Michael Lindenberger: Taken too soon

 

Michael Lindenberger, everything a journalist should be.

Michael Lindenberger’s legion of good friends and admiring colleagues mourn his loss. At 51, he is dead too soon, felled by a mysterious illness that his doctors couldn’t identify.

Given time, Michael would have become, I am confident, one of America’s best-known and best-loved writers. He was that good and he worked at it that hard. Time was all he needed, time that has been denied him – and all the people who loved and admired him.

During the time we worked together at The Dallas Morning News, Michael was everything I believe a good journalist should be: a compelling writer, effective interviewer and diligent researcher.

But he was more than that. He was tough-minded but kind-hearted, suspicious of power but tolerant of human frailty, courageous without being foolhardy, thoughtful but no egghead, confident but not egocentric.

His untimely death cuts short a career that was beginning to soar. Earlier this year, he was a part of a team that won the Pulitzer Prize for a series of stories in the Houston Chronicle about “The Big Lie,” the myth of stolen ballots, rigged elections and fake voters.

He only recently had moved to the Kansas City Star to become the editorial page editor and vice president.

He spent 14 years as a reporter at The News, where he had few peers. There were no holes in a Lindenberger story. It was thoroughly reported, carefully organized and skillfully written. He was an editor’s dream.
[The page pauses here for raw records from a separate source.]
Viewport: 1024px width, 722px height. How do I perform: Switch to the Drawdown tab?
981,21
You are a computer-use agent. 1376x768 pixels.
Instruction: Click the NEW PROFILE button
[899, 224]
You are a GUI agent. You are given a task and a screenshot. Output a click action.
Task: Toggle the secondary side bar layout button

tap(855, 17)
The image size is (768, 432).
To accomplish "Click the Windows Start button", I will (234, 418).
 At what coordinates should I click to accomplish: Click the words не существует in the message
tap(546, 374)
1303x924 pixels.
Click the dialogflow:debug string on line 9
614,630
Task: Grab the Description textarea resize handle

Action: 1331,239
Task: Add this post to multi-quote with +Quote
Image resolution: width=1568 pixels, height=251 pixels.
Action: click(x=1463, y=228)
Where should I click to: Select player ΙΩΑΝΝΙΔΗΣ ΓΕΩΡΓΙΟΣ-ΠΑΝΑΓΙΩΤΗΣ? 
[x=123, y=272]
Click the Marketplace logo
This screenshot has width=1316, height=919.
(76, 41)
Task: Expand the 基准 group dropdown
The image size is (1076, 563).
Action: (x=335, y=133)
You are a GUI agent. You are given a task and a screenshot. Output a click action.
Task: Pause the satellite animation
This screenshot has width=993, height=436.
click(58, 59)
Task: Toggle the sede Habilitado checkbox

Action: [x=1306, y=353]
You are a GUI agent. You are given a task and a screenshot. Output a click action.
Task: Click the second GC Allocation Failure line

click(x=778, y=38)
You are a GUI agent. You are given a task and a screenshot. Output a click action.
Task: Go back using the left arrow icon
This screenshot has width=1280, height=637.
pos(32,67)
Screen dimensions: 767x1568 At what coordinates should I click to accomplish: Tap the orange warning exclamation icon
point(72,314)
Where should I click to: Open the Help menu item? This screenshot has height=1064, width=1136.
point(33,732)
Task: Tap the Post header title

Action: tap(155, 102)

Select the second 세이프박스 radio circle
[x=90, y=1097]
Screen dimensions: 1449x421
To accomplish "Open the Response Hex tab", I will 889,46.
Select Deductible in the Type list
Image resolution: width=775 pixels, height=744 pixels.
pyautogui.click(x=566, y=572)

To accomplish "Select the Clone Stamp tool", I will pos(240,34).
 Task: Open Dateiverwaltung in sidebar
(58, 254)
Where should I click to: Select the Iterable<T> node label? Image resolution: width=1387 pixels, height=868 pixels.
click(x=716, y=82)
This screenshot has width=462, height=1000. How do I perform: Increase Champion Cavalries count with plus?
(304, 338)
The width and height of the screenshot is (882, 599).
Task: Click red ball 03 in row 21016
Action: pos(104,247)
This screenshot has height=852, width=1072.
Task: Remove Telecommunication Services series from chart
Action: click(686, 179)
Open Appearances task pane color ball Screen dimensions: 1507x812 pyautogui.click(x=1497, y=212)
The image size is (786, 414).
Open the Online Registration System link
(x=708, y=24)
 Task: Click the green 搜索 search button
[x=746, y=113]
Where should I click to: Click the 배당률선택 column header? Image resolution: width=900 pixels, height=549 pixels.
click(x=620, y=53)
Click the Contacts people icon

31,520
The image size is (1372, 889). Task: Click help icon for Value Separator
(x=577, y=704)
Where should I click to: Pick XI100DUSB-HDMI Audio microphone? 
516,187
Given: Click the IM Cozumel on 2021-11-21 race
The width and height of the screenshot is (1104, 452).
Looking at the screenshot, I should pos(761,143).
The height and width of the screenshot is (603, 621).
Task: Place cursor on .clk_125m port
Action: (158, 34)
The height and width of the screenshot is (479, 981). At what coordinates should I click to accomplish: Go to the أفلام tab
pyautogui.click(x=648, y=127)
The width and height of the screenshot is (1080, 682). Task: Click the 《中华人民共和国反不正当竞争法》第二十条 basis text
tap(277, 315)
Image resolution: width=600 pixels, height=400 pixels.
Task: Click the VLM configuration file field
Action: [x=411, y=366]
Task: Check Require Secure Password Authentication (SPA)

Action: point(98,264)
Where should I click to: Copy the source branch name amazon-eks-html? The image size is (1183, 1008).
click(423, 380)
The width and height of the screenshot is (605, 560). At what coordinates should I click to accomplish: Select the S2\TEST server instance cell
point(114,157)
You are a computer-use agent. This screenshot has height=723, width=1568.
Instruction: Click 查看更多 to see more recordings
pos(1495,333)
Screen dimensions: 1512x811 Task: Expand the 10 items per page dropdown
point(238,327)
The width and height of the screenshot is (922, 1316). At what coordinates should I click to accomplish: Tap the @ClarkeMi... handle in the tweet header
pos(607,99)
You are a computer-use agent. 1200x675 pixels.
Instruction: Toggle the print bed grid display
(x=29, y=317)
We sat at adjacent desks, and I would get a running commentary about the progress of his stories. Michael liked to talk things through. I suppose it helped him organize the story before he sat down to write. His telephone interviews, which I couldn’t help but overhear, were like a master’s class in the art of interviewing.

He was among the first reporters at The News to use the internet to engage his readers. He was a devoted blogger and would write long, fact-filled posts about the news of the day, inviting his sources to participate in an online discussion. Often, he would mine his blog for his print stories.

Such things are common today. Back then, not so much.

Aside from journalism, Michael loved to cook – and was good at it. An invitation to one of his dinner parties promised mouth-watering cuisine, good liquor and sensational dinner conversation, over a wide range of topics and presided over with gusto by the host himself. On such occasions, he reminded me a bit of Winston Churchill – all the charm and intellect without the insults and suffocating egotism.

He showed his judgment and good taste by being a lover of good bourbon. Kentucky bourbon, thank you very much.

A proud native of Louisville, he believed devoutly that the best bourbon was distilled within its environs. He wouldn’t gargle with that Tennessee mash crap.

If fate had been kinder, Michael would have had time to finish his biography of fellow Kentuckian Robert Penn Warren, the only writer to have won a Pulitzer Prize for both prose and poetry.  His most famous work is All the King’s Men, a novel loosely based on the career of Louisiana Gov. Huey Long.

I consider All the King’s Men as the best American novel of the 20th century, and Michael and I had long conversations about the book and about Warren’s creative process. I had read somewhere that Warren originally conceived the book as a long, epic poem, but had abandoned that idea and rewritten it as a novel, leaving much of the poetic imagery intact. The idea captivated me, but Michael’s research gave lie to the myth. I remember his discreet amusement at my disappointment.

Michael’s other literary hero dwelled at the other end of the spectrum. He was an enthusiastic fan of gonzo journalist Hunter S. Thompson, like Michael a Louisville native. Michael saw beyond Thompson’s flamboyant personality and detected the serious writer often overlooked by critics.

The last year had been an up-and-down ride for Michael. Along with his career accomplishments came personal tragedy when his partner of many years, Phil Clore, died after a lengthy battle with cancer. Clore’s death rocked Michael, who dealt with his anguish in typical fashion – by writing about it.

In a Facebook post at Thanksgiving, he wrote about living with grief and finding a path beyond the pain.

“I’ve been a writer all my life. And one thing I have learned is that writing is thinking. We writers often don’t know what we think, or even what we feel, until we put our brains through the process of spelling it out on the page.”